_TUGAS ANDA_:
1 - Jawablah pertanyaan berikut berdasarkan teks tentang meninggalnya ayah.
(a) Kurang lebih pukul berapa tante tokoh aku mengetuk-ngetuk jendela kamar?
(b) Di tempat pemakaman mana ayah dimakamkan?
(c) Di kelas berapa Sekolah Dasar adik-adik tokoh aku saat itu?
2 - Salin kata demi kata bagian teks tentang meninggalnya ayah, mulai dari "Kurang lebih pukul" dan berakhir pada "meneteskan air mata.".
3 - Lanjutkan teks tentang meninggalnya ayah, dimulai setelah kalimat terakhir yang ditampilkan.

Kurang lebih pukul 02.30 WIB, tanteku (adik dari ayahku) mengetuk-ngetuk jendela kamarku, aku langsung
terbangun membukakan jendela. Kemudian tanteku menyuruhku membukakan pintu rumah. Lalu ku bukakan
pintu rumah dan nenekku (ibu dari ayahku) juga ikut terbangun. Tanteku masuk rumah langsung memeluk
nenekku sambil menangis dan memberi kabar bahwa ayahku telah tiada. Mendengar hal itu aku langsung
mengatakan innalillahiwainnailaihiroji'un sambil jongkok dan menangis. Lalu diiringi pelukan juga dari
nenekku dan tanteku. Saat itulah aku merasakan tangisan yang begitu hebat, tidak menyangka, tidak percaya
bahwa itu benar-benar tejadi. Lalu tetangga-tetanggaku datang kerumahku untuk menemaniku dan adik-adikku
dirumah, semua yang datang kerumahku, yang menyalami aku dan adik-adikku juga meneteskan air mata.
Hari itu hari Sabtu, bertepatan bahwa aku ada jadwal latihan paskib. Dan aku tidak berangkat latihan lupa
meminta izin kepada pelatih. Ayahku menghembuskan nafas terakhir kalinya kurang lebih pada pukul 02.30
WIB dan tiba rumah pukul 05.30 WIB, karena menunggu ambulance yang mengantarkan ayahku samapi ke
rumah. Sesampainya di rumah, jenazah ayah tidak lama kemudian langsung dimandikan, dikafankan,
disholatkan, aku pun ikut mensholatkan beliau. Banyak sekali orang-orang yang datang untuk menyalatkan
beliau sekaligus takziyah. Beliau memang terkenal kedermawananya, kebaikkannya, kejujurannya. Tak sedikit
orang yang sayang pada beliau, meskipun juga ada yang tidak suka pada beliau. Tepat pukul 14.00 WIB beliau
dimakamkan di tempat pemakaman Sasono Purnoloyo. Selama sebelum ayah dimakamkan adik-adikku, aku,
apalagi ibuku tak berhenti menangis untuk mempercayai akan hal itu benar-benar terjadi. Adik-adikku saat itu
sudah kelas 3 dan 4 Sekolah Dasar, mereka sudah sedikit mengerti akan kejadian seperti ini.

_DATA UNTUK ANALISIS_:
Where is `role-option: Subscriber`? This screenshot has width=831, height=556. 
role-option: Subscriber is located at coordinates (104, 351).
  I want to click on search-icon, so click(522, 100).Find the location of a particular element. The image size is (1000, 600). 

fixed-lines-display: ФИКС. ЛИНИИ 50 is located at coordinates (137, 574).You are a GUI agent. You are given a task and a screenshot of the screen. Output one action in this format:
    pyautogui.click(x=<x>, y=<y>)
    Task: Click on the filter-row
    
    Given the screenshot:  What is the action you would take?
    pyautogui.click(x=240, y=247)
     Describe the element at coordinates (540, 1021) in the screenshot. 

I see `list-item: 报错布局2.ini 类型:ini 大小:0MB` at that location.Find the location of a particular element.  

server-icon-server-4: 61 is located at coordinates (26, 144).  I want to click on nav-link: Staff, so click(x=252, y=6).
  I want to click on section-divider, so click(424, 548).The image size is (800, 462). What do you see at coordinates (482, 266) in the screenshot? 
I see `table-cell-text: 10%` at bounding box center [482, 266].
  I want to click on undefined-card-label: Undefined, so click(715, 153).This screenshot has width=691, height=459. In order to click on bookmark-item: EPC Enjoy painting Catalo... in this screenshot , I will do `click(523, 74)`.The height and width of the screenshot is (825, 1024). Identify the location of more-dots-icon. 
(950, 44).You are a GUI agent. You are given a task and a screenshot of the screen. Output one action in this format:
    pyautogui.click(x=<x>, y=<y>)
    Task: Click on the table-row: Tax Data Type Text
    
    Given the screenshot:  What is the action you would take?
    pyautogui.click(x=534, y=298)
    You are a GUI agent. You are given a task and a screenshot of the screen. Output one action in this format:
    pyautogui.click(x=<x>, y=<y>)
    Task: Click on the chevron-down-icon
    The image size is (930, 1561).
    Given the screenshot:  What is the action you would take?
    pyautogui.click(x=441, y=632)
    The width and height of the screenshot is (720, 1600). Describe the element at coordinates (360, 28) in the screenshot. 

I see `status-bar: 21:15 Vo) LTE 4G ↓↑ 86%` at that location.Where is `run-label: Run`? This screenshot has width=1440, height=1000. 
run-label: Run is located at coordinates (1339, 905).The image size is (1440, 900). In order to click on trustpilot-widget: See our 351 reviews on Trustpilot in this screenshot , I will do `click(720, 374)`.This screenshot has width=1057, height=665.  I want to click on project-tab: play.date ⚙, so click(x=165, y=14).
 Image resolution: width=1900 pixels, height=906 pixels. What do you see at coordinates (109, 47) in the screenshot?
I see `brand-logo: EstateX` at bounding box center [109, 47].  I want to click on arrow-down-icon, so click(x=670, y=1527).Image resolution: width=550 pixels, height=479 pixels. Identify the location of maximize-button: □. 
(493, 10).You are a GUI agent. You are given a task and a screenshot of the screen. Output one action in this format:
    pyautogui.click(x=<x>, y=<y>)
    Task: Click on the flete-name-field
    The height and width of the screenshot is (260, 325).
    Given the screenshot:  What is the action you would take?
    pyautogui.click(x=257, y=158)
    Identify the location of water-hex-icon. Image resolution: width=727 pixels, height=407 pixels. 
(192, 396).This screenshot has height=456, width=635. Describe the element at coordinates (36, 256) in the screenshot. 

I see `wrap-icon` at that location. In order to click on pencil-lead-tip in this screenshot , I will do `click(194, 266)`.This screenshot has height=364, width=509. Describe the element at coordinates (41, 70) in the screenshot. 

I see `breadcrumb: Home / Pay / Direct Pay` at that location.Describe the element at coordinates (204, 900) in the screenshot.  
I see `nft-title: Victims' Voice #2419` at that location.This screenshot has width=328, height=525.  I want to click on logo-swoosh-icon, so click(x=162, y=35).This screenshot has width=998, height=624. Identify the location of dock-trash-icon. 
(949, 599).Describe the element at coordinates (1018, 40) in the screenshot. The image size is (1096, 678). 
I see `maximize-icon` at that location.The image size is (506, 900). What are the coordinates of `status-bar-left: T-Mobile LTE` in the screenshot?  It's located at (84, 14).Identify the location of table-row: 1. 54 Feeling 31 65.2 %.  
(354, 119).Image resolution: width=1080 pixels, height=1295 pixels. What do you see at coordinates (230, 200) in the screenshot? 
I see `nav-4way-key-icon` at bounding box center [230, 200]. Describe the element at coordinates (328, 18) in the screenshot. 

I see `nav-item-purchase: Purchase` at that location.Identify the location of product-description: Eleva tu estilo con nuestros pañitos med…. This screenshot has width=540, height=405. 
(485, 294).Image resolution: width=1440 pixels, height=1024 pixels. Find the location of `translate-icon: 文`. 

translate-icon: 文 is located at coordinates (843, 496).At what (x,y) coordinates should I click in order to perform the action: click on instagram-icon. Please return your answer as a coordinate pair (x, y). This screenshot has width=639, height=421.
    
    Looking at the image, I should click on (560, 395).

_JAWABAN_:
1 -
(a) Kurang lebih pukul 02.30 WIB.
(b) Di tempat pemakaman Sasono Purnoloyo.
(c) Kelas 3 dan 4 Sekolah Dasar.

2 -
Kurang lebih pukul 02.30 WIB, tanteku (adik dari ayahku) mengetuk-ngetuk jendela kamarku, aku langsung
terbangun membukakan jendela. Kemudian tanteku menyuruhku membukakan pintu rumah. Lalu ku bukakan
pintu rumah dan nenekku (ibu dari ayahku) juga ikut terbangun. Tanteku masuk rumah langsung memeluk
nenekku sambil menangis dan memberi kabar bahwa ayahku telah tiada. Mendengar hal itu aku langsung
mengatakan innalillahiwainnailaihiroji'un sambil jongkok dan menangis. Lalu diiringi pelukan juga dari
nenekku dan tanteku. Saat itulah aku merasakan tangisan yang begitu hebat, tidak menyangka, tidak percaya
bahwa itu benar-benar tejadi. Lalu tetangga-tetanggaku datang kerumahku untuk menemaniku dan adik-adikku
dirumah, semua yang datang kerumahku, yang menyalami aku dan adik-adikku juga meneteskan air mata.

3 -
Hari demi hari terus kami lalui tanpa sosok beliau, kami memang butuh waktu untuk menerima dan
mensikapi kejadian seperti ini. Tidak selamanya kami merasakan keterpurukan. Suatu malam, ketika aku
belum tidur, aku merindukan sosokmu ayah, aku bingung apa yang harus aku lakukan. Aku hanya manangis
dan selalu berdoa untuknya. Sebelumnya aku tak pernah merasakan rindu yang sesakit, sehebat ini, karena
rinduku tak akan pernah terwujudkan untuk bertemu denganmu di dunia ini. Aku rindu setiap pagi saat aku
mau berangkat ke sekolah, mendatangi ke kamar bekiau untuk mencium tangan beliau, memohon doa restu
akan berangkat ke sekolah ataupun mau bepergian kemanapun. Semua ini hanya impianku belaka untuk saat
ini dan seterusnya. Karena sesungguhnya beliau memang tak kan hadir lagi di tengah-tengah kehidupan
keluarga kami, yang masih sangat membutuhkan sosok beliau. Jujur sampai saat ini aku masih berusaha untuk
mengikhlaskan semua kejadian ini, aku sangat iri dengan teman-temanku yang masih mempunyai orang tua
lengkap, terkadang aku juga kasihan melihat adik-adikku yang sejak kecil telah ditinggalkan sesosok ayahnya,
sedangkan teman lainnya masih bisa bersenang-senang dengan kedua orang tuanya. Suatu ketika, aku juga
sempat terpikirkan bahwa adekku yang bernama Putra itu, belum cukup lancar untuk melontarkan adzan, aku
bersedih karena bukan sosokmu lah yang akan membimbing dia samapi lancar untuk melontarkan suara adzan.
Tetapi aku juga bersyukur, karena iqomah yang beliau ajarkan kepada adikku, pernah beliau dengar saat adikku
mengumandangkan iqomah beberapa kali dimasjid waktu beliau masih ada di dunia ini.
Tetapi disisi lain aku juga berpikir, dengan seperti ini beliau tidak akan pernah merasakan sakit yang begitu
hebat, sampai-sampai Allah SWT memberikan obat terbaikknya dengan hal seperti ini. Semoga Allah SWT
selalu memudahkan setiap jalan beliau, mengampuni segala keburukan yang pernah beliau perbuat, menerima
segala amal kebaikan yang telah banyak beliau persembahkan saat beliau berada di dunia ini, dan semoga
Allah SWT selalu mengabulkan doa-doa terbaik dari anak beliau yang insyaAllah sholeh dan sholehah ini.
Cintailah, sayangilah, buat mereka bahagialah, jangan sampai membuat sakit hati kedua orang tuamu selama
mereka masih ada di dunia ini. Karena suatu saat nanti, ketika orang tuamu telah tiada, kamu akan merasakan
arti kerinduan, keikhlasan yang sesungguhnya.